Health in the next Election
There’s talk of a General Election this autumn, perhaps as early as October. So, this seems a good time to raise questions we can ask each of the parties about their health policies.
We’re not talking here about the usual pledges to give the NHS more funding, welcome as that is if it materializes. The nation’s health depends on far more than the NHS. As we all know prevention is better than cure.
Take the news story recently reported on the BBC – about the teenager who has gone blind because he lived on a diet of chips, crisps, white bread and ham, so wasn’t getting the vitamins he needed. What we eat is just one of a number of factors that can have a big influence on our health.
So, check the party manifestos to see what they are proposing to:
- Improve child health, as the building block for long term mental and physical health.
- Make mass produced food and drink healthier – by reducing the levels of sugar, salt and saturated fat.

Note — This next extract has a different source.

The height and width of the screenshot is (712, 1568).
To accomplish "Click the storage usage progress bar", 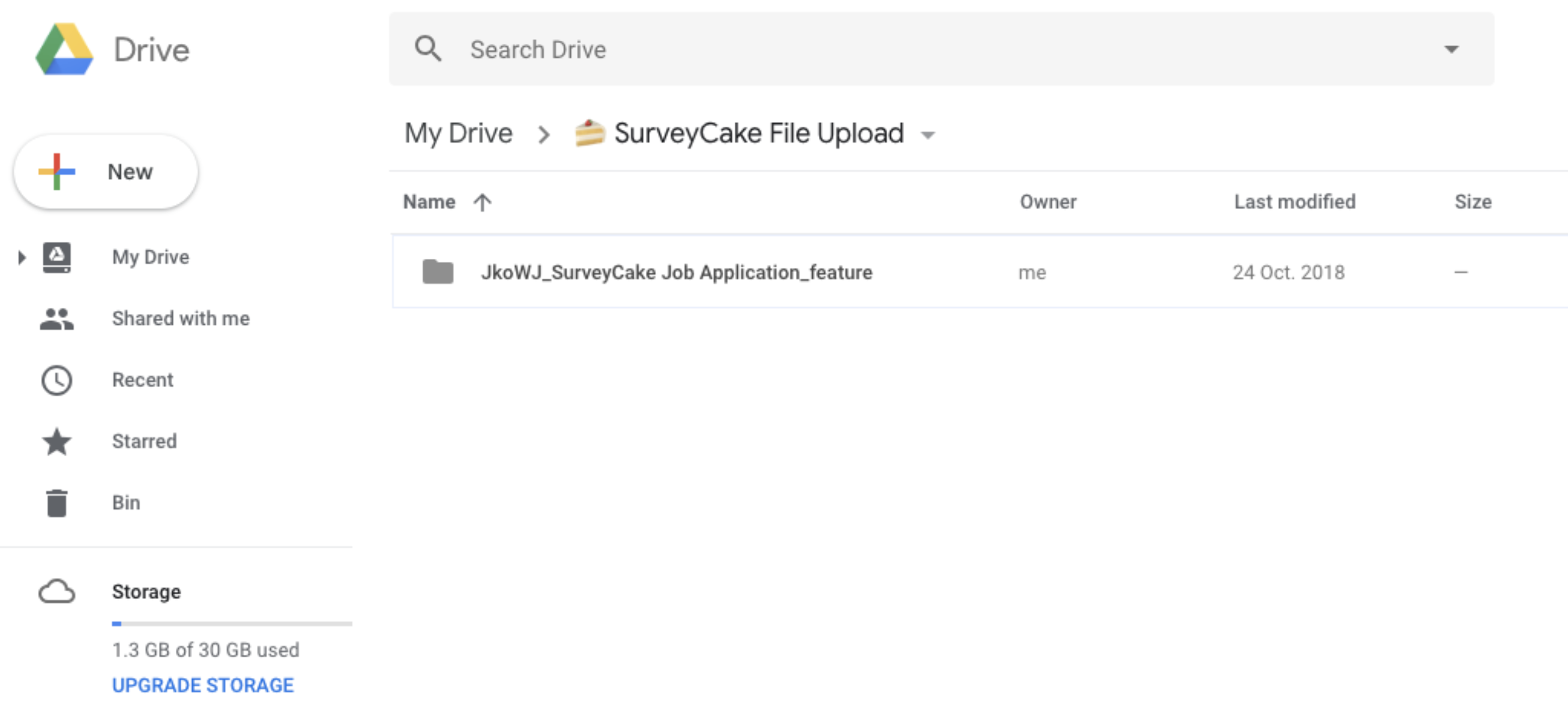I will coord(231,623).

- Encourage physical activity.
- Reduce binge drinking and smoking.
- Tackle the social inequality that fuels health inequality.
- Give deprived communities and the people in them employment, hope and purpose in life.
- Reduce air pollution.
- Incentivize employers to encourage health at work.
- Learn from successful health initiatives in other countries – for example to reduce childhood obesity.
- Ensure the NHS does more to prevent illness (including mental Illness) not just treat it.
These are actions that could make a big difference for health in the UK.